Pretty cool stuff. Once you have the data in Google Sheets, you can do more powerful things like filtering by device, finding averages, making charts, etc.
I took this one step further because the kWh is a running total from an arbitrary time. You can reset this meter back to 0, but this is much harder to do in the new Smartthings App. In fact, I could not find a native way to do this in the App (there used to be a reset button in the device page itself) without doing a workaround.
I subscribe to SharpTools (very awesome by the way if you don’t use it) and it has the ability to execute device actions such as resetting energy meters. I believe you can do this on the web interface, but if you have Tasker, you can execute a reset as a plugin through Tasker.
Tasker > SharpTools Plugin > Smartthings Device
What I wanted to do next was have the energy meter automatically reset to 0 kwH every quarter because I pay quarterly taxes and want the power meters keep a running total for each specific tax quarter.

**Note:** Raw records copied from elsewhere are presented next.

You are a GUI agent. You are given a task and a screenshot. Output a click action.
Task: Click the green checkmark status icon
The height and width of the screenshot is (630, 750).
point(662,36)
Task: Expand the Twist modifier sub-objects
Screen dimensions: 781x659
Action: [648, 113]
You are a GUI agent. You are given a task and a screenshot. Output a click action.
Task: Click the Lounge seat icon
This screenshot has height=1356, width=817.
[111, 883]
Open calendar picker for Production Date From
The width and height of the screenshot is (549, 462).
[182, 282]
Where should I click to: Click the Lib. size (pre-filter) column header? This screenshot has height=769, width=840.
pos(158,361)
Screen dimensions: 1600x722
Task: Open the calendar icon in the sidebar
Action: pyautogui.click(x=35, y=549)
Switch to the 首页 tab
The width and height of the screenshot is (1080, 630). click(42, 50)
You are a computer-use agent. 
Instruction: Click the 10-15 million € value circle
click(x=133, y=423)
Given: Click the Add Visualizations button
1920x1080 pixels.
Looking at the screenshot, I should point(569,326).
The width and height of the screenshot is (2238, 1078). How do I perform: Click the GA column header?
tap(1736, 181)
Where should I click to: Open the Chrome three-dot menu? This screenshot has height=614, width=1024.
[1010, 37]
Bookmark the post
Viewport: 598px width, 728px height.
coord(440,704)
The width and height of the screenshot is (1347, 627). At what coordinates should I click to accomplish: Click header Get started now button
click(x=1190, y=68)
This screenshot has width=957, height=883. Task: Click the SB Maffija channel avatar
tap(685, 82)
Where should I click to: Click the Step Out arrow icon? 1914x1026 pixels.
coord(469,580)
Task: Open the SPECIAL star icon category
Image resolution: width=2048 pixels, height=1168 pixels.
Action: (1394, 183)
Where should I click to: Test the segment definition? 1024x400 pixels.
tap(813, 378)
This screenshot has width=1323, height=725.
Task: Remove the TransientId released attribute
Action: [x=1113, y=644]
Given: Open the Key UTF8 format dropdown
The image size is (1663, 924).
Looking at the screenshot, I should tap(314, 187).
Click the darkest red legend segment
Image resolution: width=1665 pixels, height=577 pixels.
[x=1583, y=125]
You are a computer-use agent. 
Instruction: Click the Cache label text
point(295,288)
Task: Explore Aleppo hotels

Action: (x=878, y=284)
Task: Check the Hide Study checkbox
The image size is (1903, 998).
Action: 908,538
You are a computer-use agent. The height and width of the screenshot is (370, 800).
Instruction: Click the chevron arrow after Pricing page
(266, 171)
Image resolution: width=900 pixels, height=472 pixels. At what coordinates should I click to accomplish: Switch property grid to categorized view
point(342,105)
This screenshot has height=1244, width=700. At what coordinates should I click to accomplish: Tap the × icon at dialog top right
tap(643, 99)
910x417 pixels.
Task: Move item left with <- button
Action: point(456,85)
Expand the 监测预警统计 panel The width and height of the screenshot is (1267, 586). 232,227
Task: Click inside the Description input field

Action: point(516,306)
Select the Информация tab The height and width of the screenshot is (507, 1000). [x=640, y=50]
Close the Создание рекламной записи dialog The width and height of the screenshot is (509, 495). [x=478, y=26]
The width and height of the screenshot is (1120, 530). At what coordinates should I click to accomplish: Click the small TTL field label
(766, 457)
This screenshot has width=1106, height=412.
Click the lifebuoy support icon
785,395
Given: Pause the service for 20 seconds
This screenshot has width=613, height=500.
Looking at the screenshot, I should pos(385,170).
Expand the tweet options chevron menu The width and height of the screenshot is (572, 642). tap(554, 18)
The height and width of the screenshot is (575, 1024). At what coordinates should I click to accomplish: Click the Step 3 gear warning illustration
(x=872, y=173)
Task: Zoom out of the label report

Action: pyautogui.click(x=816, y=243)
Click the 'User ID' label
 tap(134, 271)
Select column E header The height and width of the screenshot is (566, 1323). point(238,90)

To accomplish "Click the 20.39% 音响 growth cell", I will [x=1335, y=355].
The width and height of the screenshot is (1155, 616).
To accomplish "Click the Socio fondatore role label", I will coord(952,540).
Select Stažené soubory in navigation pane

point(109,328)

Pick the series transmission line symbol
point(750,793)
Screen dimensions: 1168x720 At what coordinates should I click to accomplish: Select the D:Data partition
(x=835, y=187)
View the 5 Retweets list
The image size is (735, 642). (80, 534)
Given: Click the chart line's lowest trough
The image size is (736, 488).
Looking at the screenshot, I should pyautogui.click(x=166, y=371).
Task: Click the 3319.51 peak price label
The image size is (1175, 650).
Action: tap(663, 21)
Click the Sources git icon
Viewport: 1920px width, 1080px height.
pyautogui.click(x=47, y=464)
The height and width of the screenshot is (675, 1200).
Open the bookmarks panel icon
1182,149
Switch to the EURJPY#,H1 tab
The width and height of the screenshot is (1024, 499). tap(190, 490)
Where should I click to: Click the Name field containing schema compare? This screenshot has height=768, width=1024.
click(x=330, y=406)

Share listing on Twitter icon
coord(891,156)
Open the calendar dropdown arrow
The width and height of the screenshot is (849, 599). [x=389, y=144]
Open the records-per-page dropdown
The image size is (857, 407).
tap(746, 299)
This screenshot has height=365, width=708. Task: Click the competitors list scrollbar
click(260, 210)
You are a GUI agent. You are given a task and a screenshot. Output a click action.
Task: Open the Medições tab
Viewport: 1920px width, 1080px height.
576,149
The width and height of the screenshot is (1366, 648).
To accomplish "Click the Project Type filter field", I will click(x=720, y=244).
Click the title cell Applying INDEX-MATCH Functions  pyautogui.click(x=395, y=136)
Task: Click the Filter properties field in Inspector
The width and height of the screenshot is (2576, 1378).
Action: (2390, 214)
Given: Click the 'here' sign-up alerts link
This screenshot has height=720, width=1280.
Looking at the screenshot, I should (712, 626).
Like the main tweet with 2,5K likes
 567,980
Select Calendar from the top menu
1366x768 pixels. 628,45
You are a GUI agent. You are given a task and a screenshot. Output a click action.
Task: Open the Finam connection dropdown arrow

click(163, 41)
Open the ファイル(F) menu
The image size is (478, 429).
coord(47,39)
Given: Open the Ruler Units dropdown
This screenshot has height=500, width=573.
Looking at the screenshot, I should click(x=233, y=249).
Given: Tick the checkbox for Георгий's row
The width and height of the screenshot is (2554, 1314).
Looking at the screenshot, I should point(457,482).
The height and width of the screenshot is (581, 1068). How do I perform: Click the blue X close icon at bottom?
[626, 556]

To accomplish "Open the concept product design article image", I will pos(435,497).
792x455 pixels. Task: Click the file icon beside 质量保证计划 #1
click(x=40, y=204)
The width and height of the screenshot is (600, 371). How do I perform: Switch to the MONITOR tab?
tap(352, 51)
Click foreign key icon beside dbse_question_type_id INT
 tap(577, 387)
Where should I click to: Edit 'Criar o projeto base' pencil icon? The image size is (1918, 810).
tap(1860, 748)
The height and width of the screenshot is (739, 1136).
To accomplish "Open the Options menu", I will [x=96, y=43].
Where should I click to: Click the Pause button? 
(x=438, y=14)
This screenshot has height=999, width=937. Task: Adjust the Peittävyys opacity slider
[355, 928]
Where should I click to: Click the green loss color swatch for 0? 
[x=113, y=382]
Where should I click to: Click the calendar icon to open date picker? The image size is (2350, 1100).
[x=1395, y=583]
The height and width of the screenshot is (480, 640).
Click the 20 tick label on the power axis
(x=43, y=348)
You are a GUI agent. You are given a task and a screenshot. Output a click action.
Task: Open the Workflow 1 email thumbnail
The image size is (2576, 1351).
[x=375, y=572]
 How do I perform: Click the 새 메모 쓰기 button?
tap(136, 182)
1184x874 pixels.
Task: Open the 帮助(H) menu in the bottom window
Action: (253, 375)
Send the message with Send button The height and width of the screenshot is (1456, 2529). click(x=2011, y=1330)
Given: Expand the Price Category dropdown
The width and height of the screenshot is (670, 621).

Resetting energy and power meters automatically through tasker and SharpTools plugin:
- Create a Tasker Profile – Date. I chose the 1st of the month for Jan, Apr, Jun, and Sep to correlate with the US tax dates for the start of each quarter.
- Create a new Task – for this to work, you have to: (1) be subscribed to SharpTools and (2) have their Tasker plugin.
- Choose your device that supports energy monitoring.
- Choose RESET as the action.
- Repeat step 3 to add additional devices.
- (Optional) Add a notification to alert you when this Tasker macro runs automatically.
- Save your changes by closing out the menus and tapping the checkmark at the top.
Now, at the start of every 1st of the month, Tasker will execute the SharpTools plugin to Reset the energy meters for the devices that you specify.
When you combine this with the Simple Event Logger SmartApp, Google Sheets will keep a running total of kWh usage from the start of each tax quarter, then reset to 0 at the start of the next one.
Come tax time, log into the Google Sheets and find the row that corresponds with the closest time and date to each new tax quarter. Because the Simple Event Logger logs everything in one big dump, you can then copy and paste these entered of interest into yet another Google Sheets to keep for tax records and reduce the clutter.
These numbers make me sad as I pay a pretty high kWh here in California. Hoping to go solar very soon!